An eye towards the future: Growing regulation and global standards
The regulatory landscape is shifting. The European Union has approved the Ecodesign for Sustainable Products Regulation, introducing new requirements around product durability, repairability and recyclability across multiple sectors. In the United States, several states are rolling out industry-specific EPR frameworks to cover multiple products, including plastics and packaging, batteries and e-waste, mattresses, tires and paint – with more expected to follow. Canada is expected to move in a similar direction, though federal requirements are not yet in place.
While regulations are accelerating globally, many businesses are looking beyond compliance. End-of-life strategies are increasingly viewed as a way to reduce costs, manage risks within the value chain, strengthen customer and partner relationships, and stay ahead of shifting expectations. For businesses navigating uncertainty and competing priorities, circular end-of-life programs offer a chance to turn waste from a cost into something that can be managed and measured – improving operations and reducing risk over time.

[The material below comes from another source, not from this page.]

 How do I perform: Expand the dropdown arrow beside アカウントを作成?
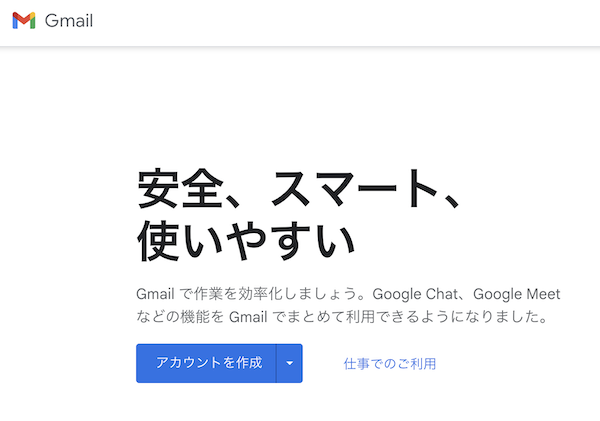[x=289, y=363]
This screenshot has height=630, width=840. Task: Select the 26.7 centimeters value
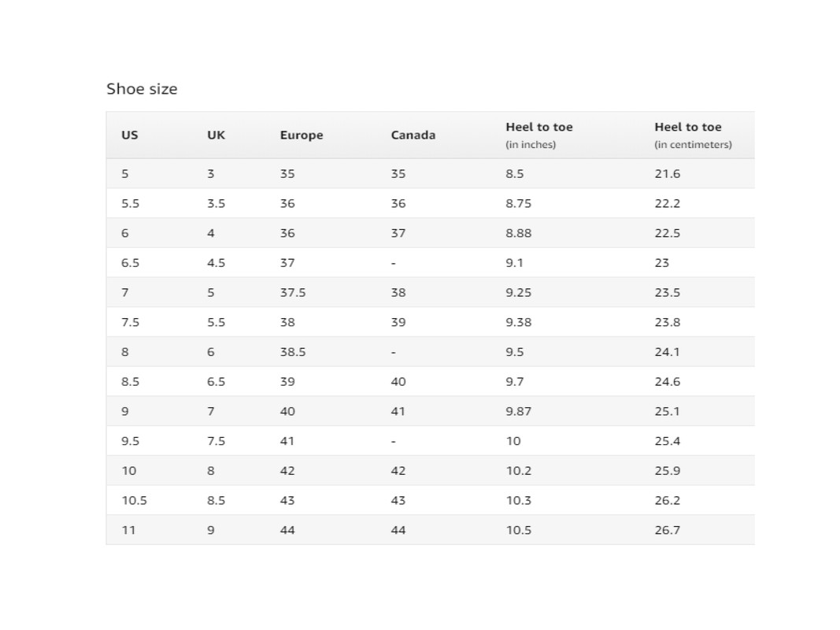pos(667,530)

The question for commercial business is no longer whether circular end-of-life management matters, but how proactively they choose to address it. As costs, customer expectations and regulations continue to rise, circular strategies offer a way for businesses to turn waste from a liability into a managed and measurable part of the business.
“We want to be in a place where circular principles are embedded into every business,” says Mok. “So that we’re emphasizing the value of the resources we’ve already extracted from our environment.”